CA performs a simultaneous analysis of rows and columns.

Key ideas

  • Chi Square distance : explains if the rows and the columns are independent or not. Note If the variable is quantitative R square tells us the same.

  • Chi square = SUM( Mass * (Distance)^2) Alternative for a F test. (effect * degrees of freedom)

  • Weights are assigned to Vertices and Masses are assigned to rows. (This is interchangable). The mass of each row is the proportion of this row in the total of the table. The weight of each column reflects its importance for discriminating between the variables. So the weight of a column reflects the information this columns provides to the identification of a given row.

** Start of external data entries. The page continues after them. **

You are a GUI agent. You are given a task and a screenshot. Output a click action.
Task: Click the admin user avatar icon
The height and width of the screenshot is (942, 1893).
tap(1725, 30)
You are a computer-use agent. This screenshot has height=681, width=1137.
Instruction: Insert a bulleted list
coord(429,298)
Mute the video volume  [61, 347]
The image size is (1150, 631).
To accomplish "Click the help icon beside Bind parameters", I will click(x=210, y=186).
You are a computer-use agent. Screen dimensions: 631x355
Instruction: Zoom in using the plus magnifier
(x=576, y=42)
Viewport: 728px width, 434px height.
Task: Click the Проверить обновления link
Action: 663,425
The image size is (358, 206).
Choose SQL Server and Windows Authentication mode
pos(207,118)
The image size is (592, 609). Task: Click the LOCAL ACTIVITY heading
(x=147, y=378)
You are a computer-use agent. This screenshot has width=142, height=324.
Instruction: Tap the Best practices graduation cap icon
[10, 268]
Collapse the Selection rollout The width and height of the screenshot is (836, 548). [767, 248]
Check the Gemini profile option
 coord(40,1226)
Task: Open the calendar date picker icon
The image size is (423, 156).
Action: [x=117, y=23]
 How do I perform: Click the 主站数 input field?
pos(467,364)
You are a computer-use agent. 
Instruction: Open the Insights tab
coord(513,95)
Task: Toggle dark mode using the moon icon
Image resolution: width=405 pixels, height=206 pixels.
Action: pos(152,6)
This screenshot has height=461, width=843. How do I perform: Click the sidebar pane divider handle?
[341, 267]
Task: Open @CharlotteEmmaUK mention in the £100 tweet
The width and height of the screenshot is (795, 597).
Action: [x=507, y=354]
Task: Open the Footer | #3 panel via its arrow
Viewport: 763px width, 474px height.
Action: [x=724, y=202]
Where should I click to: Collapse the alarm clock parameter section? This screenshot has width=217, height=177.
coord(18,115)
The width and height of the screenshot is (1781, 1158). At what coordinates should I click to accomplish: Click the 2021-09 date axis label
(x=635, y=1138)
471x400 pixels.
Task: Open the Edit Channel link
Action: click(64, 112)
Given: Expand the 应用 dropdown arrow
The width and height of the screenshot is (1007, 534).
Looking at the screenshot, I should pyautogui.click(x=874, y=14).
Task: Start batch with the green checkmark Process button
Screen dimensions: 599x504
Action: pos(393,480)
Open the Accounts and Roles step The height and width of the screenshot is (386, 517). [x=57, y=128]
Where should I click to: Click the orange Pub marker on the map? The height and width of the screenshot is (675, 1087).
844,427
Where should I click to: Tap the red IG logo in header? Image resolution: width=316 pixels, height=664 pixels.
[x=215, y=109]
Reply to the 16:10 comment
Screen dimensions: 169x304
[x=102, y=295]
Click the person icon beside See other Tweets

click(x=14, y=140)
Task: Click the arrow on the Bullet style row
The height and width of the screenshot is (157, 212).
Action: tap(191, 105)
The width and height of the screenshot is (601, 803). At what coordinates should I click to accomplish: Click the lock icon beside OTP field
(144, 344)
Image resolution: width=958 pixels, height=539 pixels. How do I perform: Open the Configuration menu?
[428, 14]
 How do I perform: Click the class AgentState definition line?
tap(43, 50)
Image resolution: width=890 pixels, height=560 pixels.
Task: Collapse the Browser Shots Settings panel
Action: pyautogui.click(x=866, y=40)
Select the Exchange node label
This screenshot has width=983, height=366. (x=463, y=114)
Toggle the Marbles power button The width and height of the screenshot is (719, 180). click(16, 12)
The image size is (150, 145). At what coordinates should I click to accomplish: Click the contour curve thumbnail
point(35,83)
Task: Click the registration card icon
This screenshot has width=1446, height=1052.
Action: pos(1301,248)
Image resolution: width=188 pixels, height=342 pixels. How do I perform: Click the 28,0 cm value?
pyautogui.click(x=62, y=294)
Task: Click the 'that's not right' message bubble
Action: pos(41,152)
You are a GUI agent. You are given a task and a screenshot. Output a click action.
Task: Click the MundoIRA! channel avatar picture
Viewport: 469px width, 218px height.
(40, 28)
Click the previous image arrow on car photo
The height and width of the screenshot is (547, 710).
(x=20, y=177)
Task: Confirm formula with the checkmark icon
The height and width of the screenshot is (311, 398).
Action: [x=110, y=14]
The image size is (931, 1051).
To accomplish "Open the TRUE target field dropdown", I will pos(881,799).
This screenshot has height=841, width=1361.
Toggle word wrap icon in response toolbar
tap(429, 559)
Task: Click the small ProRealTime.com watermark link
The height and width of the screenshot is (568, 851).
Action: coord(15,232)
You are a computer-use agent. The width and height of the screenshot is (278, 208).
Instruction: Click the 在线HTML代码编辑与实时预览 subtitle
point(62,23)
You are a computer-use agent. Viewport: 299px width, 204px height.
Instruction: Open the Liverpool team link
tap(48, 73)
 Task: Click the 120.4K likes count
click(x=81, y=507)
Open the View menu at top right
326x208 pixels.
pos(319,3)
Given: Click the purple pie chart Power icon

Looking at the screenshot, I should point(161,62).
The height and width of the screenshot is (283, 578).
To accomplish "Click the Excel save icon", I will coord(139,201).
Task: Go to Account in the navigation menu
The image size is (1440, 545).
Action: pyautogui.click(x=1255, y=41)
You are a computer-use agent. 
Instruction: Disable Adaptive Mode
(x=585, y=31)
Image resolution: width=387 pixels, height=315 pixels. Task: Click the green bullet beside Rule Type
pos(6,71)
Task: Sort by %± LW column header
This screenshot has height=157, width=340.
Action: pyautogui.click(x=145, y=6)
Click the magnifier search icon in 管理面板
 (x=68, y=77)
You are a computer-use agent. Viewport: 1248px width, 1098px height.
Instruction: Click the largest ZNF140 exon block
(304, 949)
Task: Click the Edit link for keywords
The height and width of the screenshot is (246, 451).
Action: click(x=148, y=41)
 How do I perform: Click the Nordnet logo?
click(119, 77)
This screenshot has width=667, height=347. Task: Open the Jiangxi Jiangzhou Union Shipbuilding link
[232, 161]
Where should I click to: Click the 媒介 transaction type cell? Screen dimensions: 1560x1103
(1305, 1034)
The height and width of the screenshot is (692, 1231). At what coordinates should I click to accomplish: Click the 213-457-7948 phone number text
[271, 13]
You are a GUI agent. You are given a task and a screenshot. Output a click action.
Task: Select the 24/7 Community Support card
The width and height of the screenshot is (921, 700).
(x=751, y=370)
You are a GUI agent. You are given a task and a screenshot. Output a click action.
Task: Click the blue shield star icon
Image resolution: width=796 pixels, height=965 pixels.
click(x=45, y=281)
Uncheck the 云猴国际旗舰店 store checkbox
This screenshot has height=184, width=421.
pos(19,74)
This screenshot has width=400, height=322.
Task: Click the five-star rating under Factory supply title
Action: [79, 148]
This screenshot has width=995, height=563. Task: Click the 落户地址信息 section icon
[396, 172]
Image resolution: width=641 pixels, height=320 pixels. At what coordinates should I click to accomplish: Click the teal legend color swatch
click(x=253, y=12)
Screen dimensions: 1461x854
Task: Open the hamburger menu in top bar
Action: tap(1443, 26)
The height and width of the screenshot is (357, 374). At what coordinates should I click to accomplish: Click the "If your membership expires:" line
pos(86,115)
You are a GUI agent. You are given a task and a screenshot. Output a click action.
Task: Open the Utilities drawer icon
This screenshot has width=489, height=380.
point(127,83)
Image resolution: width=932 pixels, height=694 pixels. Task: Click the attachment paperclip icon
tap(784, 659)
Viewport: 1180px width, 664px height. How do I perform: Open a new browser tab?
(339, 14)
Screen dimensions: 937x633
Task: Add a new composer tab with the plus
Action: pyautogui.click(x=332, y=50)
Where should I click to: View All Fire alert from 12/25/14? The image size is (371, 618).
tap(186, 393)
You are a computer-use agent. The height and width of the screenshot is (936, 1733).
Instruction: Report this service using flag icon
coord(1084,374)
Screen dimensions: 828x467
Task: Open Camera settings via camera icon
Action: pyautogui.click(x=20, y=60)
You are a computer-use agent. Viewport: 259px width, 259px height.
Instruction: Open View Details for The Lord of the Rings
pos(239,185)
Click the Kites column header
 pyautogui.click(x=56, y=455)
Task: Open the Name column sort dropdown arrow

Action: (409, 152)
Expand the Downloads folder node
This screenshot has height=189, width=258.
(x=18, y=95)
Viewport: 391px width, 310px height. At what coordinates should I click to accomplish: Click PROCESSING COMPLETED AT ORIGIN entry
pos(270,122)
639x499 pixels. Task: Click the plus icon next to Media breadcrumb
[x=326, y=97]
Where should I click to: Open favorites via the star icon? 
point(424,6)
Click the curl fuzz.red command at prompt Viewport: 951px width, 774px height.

  • We weight the rarity higher than the common ones

Interpretations

  1. Symmetric Plot: Cannot compare variables and observations together
     because both rows and columns are normalized differently. So you look at
     the distance of the points from the origin.
  
  2. Assymetric plot: can compare variables and observations together.The plot
     is asymmetrically scaled, because it is the joint display of profile and
     vertex points. 

Sourcing functions

Sourcing Function for Bootstrap. Since Data sample is quite large we use alternate method for permutation and bootstrap ratios.

8.1 Dataset: French Author Punctuation Data

Data: Number of times each writer uses three punctuation marks: the period, the comma, and all the other marks (i.e., interrogation mark, exclamation mark, colon, and semicolon).

Rows: 84 french Authors

Cols: 3 punctutation types (Period, Comma, Other)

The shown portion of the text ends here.